- [What to work on]:
(1) Answer these questions about the forum thread, marking each answer (a), (b) or (c):
(a) About how much does the battery weigh, according to the opening lines?
(b) Which conversion took the Ford 8N from an inline-4 to a V6?
(c) What model of tractor does nvll.mrrs own?
(2) Set down the forum thread word for word, starting at the words "Could you be" and stopping after "the old Fords.".

- [Selected extract]:
The battery is about 200 kg, and I'd guess the whole shebang would end up a little lighter than the current engine. So I may need to add weights to get a useable machine.


----------



## bmaverick

I can see it now, a Tesla under a hood of a Boomer 8N. A sleeper tractor out in the field ready to challenge the big green boys. 

As for a classic, the Ford 8N has had several different conversions. The Funk Brother conversion took the 8N from an inline-4 to a V6. Then there is the Henry plate to take a Ford Mustang 302 and put it under an 8N hood. 

Could you be the FIRST one to take the 8N to electric? There are parts galore for this model. You can't go wrong. Think, a 75 year old machine reborn to a Tesla level. WOW. You may have to restore the fenders, panels and other trim if you find a good deal.


----------



## bontai Joe

I'm thinking that an Allis Chalmers WD45 from the 1950's which has a frame under the engine would work. Allis Chalmers made larger and smaller tractors with a similar design and they are almost as plentiful as the old Fords.


----------



## nvll.mrrs

Hi 4springs 
I own a Iseki TS3510 it has hi/lo 4 speed with a 3 cylinder diesel, 4x4. It was cheap to buy and no pretence of being a classic. I would think with no motor, radiator and tank there would be heaps of room for the battery pack and motor. I would suggest keeping the batteries as low and as far forward as possible as this would assist the balance and keep the centre of gravity low. Best of luck sounds interesting.

- [Listed entries]:
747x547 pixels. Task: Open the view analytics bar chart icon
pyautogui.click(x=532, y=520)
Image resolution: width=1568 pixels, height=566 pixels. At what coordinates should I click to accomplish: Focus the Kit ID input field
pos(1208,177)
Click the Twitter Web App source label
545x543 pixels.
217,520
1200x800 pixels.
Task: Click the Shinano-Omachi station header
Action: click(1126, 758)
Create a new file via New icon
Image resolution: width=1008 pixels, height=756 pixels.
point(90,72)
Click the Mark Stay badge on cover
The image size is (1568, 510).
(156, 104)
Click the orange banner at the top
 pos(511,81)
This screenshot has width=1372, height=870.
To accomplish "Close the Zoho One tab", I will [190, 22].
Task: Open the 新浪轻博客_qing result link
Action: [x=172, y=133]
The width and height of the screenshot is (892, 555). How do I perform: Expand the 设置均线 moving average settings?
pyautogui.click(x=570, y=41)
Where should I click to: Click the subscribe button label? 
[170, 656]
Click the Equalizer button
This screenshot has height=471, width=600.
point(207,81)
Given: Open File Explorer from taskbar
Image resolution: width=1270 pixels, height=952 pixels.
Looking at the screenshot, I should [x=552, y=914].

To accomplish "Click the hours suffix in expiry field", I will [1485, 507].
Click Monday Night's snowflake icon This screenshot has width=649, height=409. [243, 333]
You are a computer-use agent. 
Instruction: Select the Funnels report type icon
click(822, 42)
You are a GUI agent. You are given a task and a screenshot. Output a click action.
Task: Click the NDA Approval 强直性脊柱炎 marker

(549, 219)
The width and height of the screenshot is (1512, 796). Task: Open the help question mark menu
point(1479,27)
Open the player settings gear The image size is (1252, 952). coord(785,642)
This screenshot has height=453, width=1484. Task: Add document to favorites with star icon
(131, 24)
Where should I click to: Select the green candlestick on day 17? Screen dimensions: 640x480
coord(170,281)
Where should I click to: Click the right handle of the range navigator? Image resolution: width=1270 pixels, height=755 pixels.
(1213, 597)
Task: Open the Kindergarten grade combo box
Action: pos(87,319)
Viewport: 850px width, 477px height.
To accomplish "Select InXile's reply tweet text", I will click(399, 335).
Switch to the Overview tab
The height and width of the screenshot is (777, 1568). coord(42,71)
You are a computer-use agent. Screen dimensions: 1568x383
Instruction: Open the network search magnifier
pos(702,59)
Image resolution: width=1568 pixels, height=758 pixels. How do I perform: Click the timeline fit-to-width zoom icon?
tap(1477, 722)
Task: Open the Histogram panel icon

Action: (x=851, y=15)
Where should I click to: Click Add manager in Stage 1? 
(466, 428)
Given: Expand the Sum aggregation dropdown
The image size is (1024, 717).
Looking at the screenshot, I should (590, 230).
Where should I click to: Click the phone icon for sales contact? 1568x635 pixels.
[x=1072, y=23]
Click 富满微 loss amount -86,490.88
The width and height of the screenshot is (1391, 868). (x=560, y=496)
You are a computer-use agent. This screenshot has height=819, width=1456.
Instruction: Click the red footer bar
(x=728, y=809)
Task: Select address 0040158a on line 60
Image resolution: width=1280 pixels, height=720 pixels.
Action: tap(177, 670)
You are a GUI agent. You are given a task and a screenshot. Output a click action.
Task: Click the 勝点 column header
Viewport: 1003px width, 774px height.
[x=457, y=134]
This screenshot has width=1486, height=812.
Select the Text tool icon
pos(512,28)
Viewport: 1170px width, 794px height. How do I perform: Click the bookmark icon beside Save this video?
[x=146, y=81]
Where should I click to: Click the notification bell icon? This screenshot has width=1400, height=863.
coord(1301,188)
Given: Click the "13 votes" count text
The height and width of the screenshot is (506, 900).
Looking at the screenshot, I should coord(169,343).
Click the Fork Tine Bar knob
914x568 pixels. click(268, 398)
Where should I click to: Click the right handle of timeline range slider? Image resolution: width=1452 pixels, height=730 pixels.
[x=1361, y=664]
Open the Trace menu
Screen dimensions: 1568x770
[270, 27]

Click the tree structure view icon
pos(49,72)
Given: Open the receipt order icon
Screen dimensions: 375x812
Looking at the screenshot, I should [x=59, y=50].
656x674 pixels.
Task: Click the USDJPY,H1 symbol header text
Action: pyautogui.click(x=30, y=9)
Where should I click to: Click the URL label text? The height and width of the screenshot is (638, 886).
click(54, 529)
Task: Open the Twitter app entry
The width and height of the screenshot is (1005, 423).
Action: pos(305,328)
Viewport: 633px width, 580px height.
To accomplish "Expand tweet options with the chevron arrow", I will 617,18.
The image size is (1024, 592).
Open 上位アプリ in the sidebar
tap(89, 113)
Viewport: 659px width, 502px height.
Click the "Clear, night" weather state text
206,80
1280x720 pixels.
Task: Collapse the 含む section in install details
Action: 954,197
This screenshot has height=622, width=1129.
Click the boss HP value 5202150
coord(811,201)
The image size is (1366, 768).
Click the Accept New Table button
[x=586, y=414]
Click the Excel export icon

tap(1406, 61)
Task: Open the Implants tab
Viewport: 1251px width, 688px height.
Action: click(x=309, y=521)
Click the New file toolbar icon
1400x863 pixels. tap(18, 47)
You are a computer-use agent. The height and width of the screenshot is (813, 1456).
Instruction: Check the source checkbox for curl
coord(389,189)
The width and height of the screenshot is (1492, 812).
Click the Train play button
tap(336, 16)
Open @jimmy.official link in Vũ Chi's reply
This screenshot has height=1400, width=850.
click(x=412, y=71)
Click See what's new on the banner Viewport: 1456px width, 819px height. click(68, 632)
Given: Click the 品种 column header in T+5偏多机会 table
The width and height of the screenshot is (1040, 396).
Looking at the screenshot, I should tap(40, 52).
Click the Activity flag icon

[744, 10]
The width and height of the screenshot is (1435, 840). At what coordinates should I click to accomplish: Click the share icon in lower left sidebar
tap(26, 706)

- [Exercise results]:
(1)
(a) About 200 kg.
(b) The Funk Brother conversion.
(c) An Iseki TS3510.

(2)
Could you be the FIRST one to take the 8N to electric? There are parts galore for this model. You can't go wrong. Think, a 75 year old machine reborn to a Tesla level. WOW. You may have to restore the fenders, panels and other trim if you find a good deal.


----------



## bontai Joe

I'm thinking that an Allis Chalmers WD45 from the 1950's which has a frame under the engine would work. Allis Chalmers made larger and smaller tractors with a similar design and they are almost as plentiful as the old Fords.